-- Opening Marker --
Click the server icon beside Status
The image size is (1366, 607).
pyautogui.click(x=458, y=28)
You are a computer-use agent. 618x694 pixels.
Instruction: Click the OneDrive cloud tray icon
-- Closing Marker --
Reproduce the whole of the records exactly, so that no line differs from the source above.

Click the server icon beside Status
The image size is (1366, 607).
pyautogui.click(x=458, y=28)
You are a computer-use agent. 618x694 pixels.
Instruction: Click the OneDrive cloud tray icon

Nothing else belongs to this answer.